What’s up in Vietnam

Dawid Dominiak
SwingDev Insights
Published in
10 min readJun 7, 2018

Introduction

Is there a more sophisticated parallel to a particular part of computer science than the situation in Vietnam? The first brave soul was Ted Neward with his article “The Vietnam of Computer Science” comparing Object Relational Mapping to one of the most disgraceful conflicts in the history of United States. It was written in 2006. 12 years have passed, and a lot has changed in the approach to ORM.

What the Object Relational Mapping stands for?

Following the definition on Wikipedia it’s a technique for converting data between incompatible type systems using object-oriented programming languages. To be more precise it’s converting relational data to the object-oriented domain model (OODM) and OODM to relational data. Conversions like that can be done in several ways, but the most common approach is to use a tool called ORM library or ORM framework.

Why is it problematic?

“Incompatible type systems” are mentioned already in the definition, and all incompatibilities are potential problems. First question that popped into my head after getting into the subject was: „Why the hell are we using incompatible systems? Why is it the first (and often the only one known) solution to solve the problem with persisting data?”
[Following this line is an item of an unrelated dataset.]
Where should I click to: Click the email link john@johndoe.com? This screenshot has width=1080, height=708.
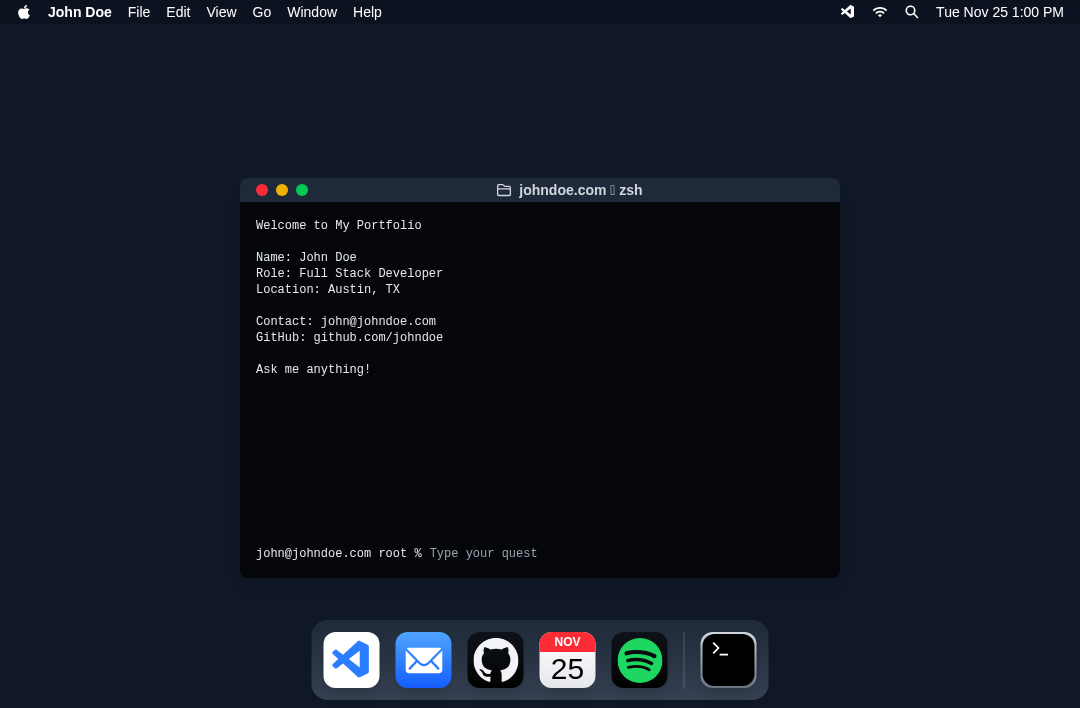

If your project really does not need any relational data features, then ORM will work perfectly for you, but then you have a different problem: you’re using the wrong data store. […] On the other hand, if your data is relational, then your object mapping will eventually break down.

Laurie Voss

Let’s characterize these two worlds

Object systems are typically characterized by four basic components: identity, state, behavior and encapsulation.

Ted Neward

Elaborating on the above we can say though, that every object is described by its identity independent of its state. Every object has a collection of operations that can be invoked to manipulate the state of itself or connected objects, and (most importantly) has encapsulated access to itself and effectively, ability to inherit and polymorph.

The representation of your object in memory depends [sic] what you intend to do with it, and context-sensitive representation is not a feature of OO design.

Laurie Voss

On the other hand, relational systems describe the set of truths related to each other. Although thanks to the 4th generation language — DML — we can easily retrieve the facts hidden behind relations, it’s not the most efficient way to store the state of a collection of objects.

How is it working under the hood?

There are two patterns that ORM frameworks use: Active Records and Data Mapper.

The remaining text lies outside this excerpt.